NationalMuseumAustralia / Collection-API

The public web API of the National Museum of Australia
10 stars 0 forks source link

Handle file names for EMu and Piction export data #53

Closed staplegun closed 5 years ago

staplegun commented 6 years ago

Piction exports are in a single file, EMu exports are in multiple files (one for each module type). The ETL ingest step takes the entity type as an input parameter.

Currently the file names to not always match the contained entity type. So the ETL should either map from the file name to the appropriate entity type, or automatically determine the entity type (e.g. by scanning a few records). It can then call the ingest step with the appropriate entity type parameter.

Conal-Tuohy commented 6 years ago

Addressed in https://github.com/Conal-Tuohy/NMA-API-ETL/commit/3922a3fda7428b43dfb25c6104f40df9610aeccf and https://github.com/Conal-Tuohy/NMA-API-ETL/commit/b0de4ff70947b5192e4633624fa688b0c60c29c1

The data files are currently still loaded by searching for files with a particular name, but the file type is determined by actually looking at the content of the file.

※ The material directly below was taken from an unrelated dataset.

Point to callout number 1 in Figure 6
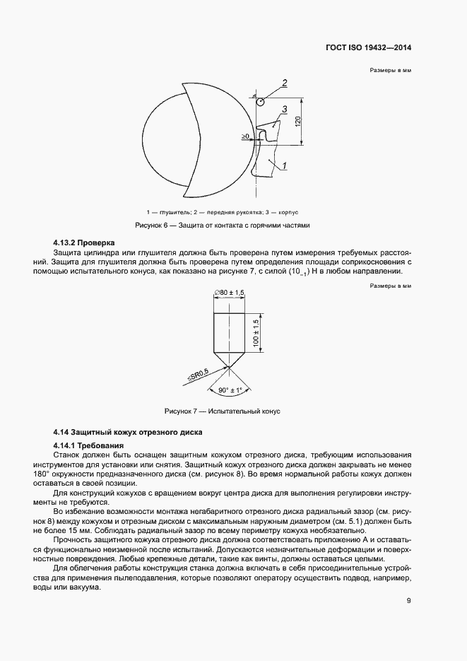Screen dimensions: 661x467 283,166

Conal-Tuohy commented 6 years ago

Still to do: load piction ('solr') file from a distinct location (see info from Rick), and also just load all the EMu files from the folder; don't bother to search for files of a particular name, since we no longer need to know what the file names are in order to map them to RDF.

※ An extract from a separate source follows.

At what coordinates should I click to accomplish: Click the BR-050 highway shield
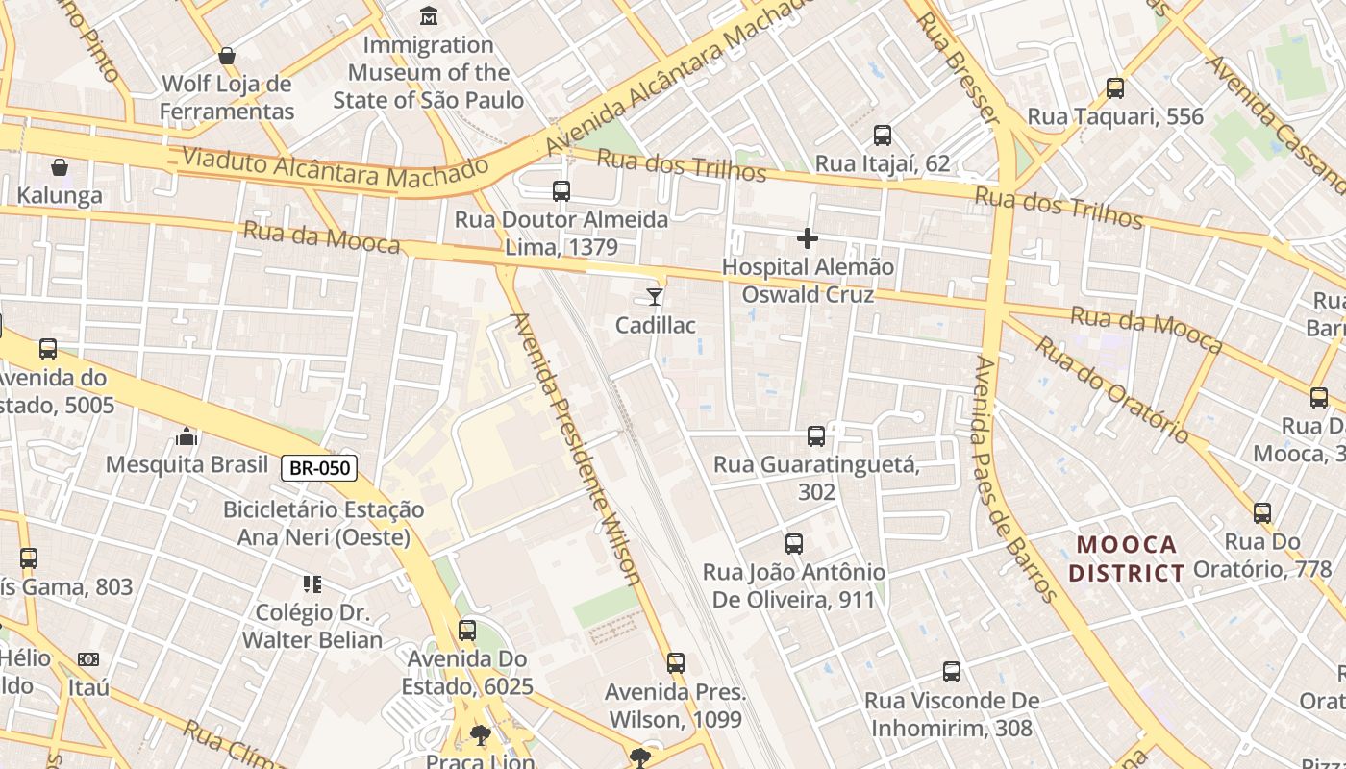tap(319, 468)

staplegun commented 6 years ago

Agreed process:

  1. EMu and Piction extraction runs daily (Mon-Fri) at 7:00-8:00pm, output to
    • /mnt/emu_data/full/<coded-filename>.xml
    • /mnt/dams_data/solr_prod1.xml
  2. API ETL will run daily (Mon-Fri) at 9:00pm
  3. Afterwards an archive of all files involved are placed in a job directory /mnt/emu_data/etl/<job-name>/
    • EMu files are moved
    • Piction files are copied
    • log files are copied
  4. Archived data files over 2 weeks old are deleted, archived log files over 6 months old are deleted.
SimmoK commented 6 years ago

Sounds good to me though you have the Piction filename wrong, it's just solr_prod1.xml.

SimmoK commented 6 years ago

Wait a min I'm confirming that those paths are correct, i see some conflicting doco on whether it's damsdata or dams_data. I'll confirm with Rick when he gets in soon.

SimmoK commented 6 years ago

I just confirmed with Rick they are there with underscores so the paths are /mnt/emu_data/ /mnt/dams_data/

staplegun commented 6 years ago

OK, thanks, I'll change the ETL scripts. And you are right about the piction file name, apologies. I've corrected the above comment.

f27wood commented 6 years ago

I cannot test this so moving it to done, based on your testing and knowledge of the issue.